**What you will do**
Reproduce the data below verbatim, keeping every line and character unchanged.

**Data section**
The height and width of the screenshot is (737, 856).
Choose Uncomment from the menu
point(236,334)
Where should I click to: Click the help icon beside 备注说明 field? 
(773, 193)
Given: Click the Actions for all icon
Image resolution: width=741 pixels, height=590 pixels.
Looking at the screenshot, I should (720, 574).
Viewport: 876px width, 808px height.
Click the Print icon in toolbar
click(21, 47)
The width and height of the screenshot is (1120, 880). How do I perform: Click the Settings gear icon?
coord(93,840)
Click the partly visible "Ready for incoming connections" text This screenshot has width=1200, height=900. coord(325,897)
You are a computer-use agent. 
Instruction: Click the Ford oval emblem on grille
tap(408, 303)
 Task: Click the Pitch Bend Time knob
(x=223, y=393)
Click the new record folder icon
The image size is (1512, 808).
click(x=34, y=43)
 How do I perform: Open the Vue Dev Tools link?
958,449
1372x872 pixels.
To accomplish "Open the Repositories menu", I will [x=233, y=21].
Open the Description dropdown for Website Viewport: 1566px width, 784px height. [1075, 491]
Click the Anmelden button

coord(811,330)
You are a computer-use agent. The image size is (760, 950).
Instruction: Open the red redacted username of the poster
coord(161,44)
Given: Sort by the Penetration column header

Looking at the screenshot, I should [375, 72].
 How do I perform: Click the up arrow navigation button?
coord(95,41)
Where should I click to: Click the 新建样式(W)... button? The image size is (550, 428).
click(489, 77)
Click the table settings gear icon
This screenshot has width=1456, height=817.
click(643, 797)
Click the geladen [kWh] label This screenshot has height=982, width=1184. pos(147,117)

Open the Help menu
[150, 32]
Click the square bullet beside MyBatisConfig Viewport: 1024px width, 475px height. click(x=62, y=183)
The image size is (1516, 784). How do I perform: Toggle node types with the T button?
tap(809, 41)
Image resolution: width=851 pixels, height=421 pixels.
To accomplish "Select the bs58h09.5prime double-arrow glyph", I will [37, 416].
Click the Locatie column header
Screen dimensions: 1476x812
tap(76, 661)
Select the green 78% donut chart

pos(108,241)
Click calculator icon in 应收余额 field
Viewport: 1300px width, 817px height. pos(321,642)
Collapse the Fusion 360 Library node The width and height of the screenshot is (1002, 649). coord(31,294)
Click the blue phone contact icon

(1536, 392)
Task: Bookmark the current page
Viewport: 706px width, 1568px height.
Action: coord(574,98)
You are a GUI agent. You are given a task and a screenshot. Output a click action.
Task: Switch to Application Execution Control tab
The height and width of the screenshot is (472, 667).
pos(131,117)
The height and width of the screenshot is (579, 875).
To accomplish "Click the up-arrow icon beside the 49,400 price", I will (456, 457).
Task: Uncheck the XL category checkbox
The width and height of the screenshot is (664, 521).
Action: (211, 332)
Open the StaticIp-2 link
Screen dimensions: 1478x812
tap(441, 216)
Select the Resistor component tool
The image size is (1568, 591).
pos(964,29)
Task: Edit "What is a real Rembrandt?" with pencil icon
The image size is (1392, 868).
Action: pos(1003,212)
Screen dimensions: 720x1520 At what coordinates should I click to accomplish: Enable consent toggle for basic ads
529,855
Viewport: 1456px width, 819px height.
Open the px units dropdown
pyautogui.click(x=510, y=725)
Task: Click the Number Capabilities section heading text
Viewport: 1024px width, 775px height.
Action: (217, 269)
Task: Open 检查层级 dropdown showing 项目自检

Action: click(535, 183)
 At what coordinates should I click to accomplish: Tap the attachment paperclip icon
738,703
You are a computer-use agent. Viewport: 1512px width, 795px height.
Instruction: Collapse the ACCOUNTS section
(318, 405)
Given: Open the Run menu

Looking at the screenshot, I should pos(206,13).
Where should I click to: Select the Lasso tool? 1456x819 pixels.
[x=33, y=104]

**Problem solution**
The height and width of the screenshot is (737, 856).
Choose Uncomment from the menu
point(236,334)
Where should I click to: Click the help icon beside 备注说明 field? 
(773, 193)
Given: Click the Actions for all icon
Image resolution: width=741 pixels, height=590 pixels.
Looking at the screenshot, I should (720, 574).
Viewport: 876px width, 808px height.
Click the Print icon in toolbar
click(21, 47)
The width and height of the screenshot is (1120, 880). How do I perform: Click the Settings gear icon?
coord(93,840)
Click the partly visible "Ready for incoming connections" text This screenshot has width=1200, height=900. coord(325,897)
You are a computer-use agent. 
Instruction: Click the Ford oval emblem on grille
tap(408, 303)
 Task: Click the Pitch Bend Time knob
(x=223, y=393)
Click the new record folder icon
The image size is (1512, 808).
click(x=34, y=43)
 How do I perform: Open the Vue Dev Tools link?
958,449
1372x872 pixels.
To accomplish "Open the Repositories menu", I will [x=233, y=21].
Open the Description dropdown for Website Viewport: 1566px width, 784px height. [1075, 491]
Click the Anmelden button

coord(811,330)
You are a computer-use agent. The image size is (760, 950).
Instruction: Open the red redacted username of the poster
coord(161,44)
Given: Sort by the Penetration column header

Looking at the screenshot, I should [375, 72].
 How do I perform: Click the up arrow navigation button?
coord(95,41)
Where should I click to: Click the 新建样式(W)... button? The image size is (550, 428).
click(489, 77)
Click the table settings gear icon
This screenshot has width=1456, height=817.
click(643, 797)
Click the geladen [kWh] label This screenshot has height=982, width=1184. pos(147,117)

Open the Help menu
[150, 32]
Click the square bullet beside MyBatisConfig Viewport: 1024px width, 475px height. click(x=62, y=183)
The image size is (1516, 784). How do I perform: Toggle node types with the T button?
tap(809, 41)
Image resolution: width=851 pixels, height=421 pixels.
To accomplish "Select the bs58h09.5prime double-arrow glyph", I will [37, 416].
Click the Locatie column header
Screen dimensions: 1476x812
tap(76, 661)
Select the green 78% donut chart

pos(108,241)
Click calculator icon in 应收余额 field
Viewport: 1300px width, 817px height. pos(321,642)
Collapse the Fusion 360 Library node The width and height of the screenshot is (1002, 649). coord(31,294)
Click the blue phone contact icon

(1536, 392)
Task: Bookmark the current page
Viewport: 706px width, 1568px height.
Action: coord(574,98)
You are a GUI agent. You are given a task and a screenshot. Output a click action.
Task: Switch to Application Execution Control tab
The height and width of the screenshot is (472, 667).
pos(131,117)
The height and width of the screenshot is (579, 875).
To accomplish "Click the up-arrow icon beside the 49,400 price", I will (456, 457).
Task: Uncheck the XL category checkbox
The width and height of the screenshot is (664, 521).
Action: (211, 332)
Open the StaticIp-2 link
Screen dimensions: 1478x812
tap(441, 216)
Select the Resistor component tool
The image size is (1568, 591).
pos(964,29)
Task: Edit "What is a real Rembrandt?" with pencil icon
The image size is (1392, 868).
Action: pos(1003,212)
Screen dimensions: 720x1520 At what coordinates should I click to accomplish: Enable consent toggle for basic ads
529,855
Viewport: 1456px width, 819px height.
Open the px units dropdown
pyautogui.click(x=510, y=725)
Task: Click the Number Capabilities section heading text
Viewport: 1024px width, 775px height.
Action: (217, 269)
Task: Open 检查层级 dropdown showing 项目自检

Action: click(535, 183)
 At what coordinates should I click to accomplish: Tap the attachment paperclip icon
738,703
You are a computer-use agent. Viewport: 1512px width, 795px height.
Instruction: Collapse the ACCOUNTS section
(318, 405)
Given: Open the Run menu

Looking at the screenshot, I should pos(206,13).
Where should I click to: Select the Lasso tool? 1456x819 pixels.
[x=33, y=104]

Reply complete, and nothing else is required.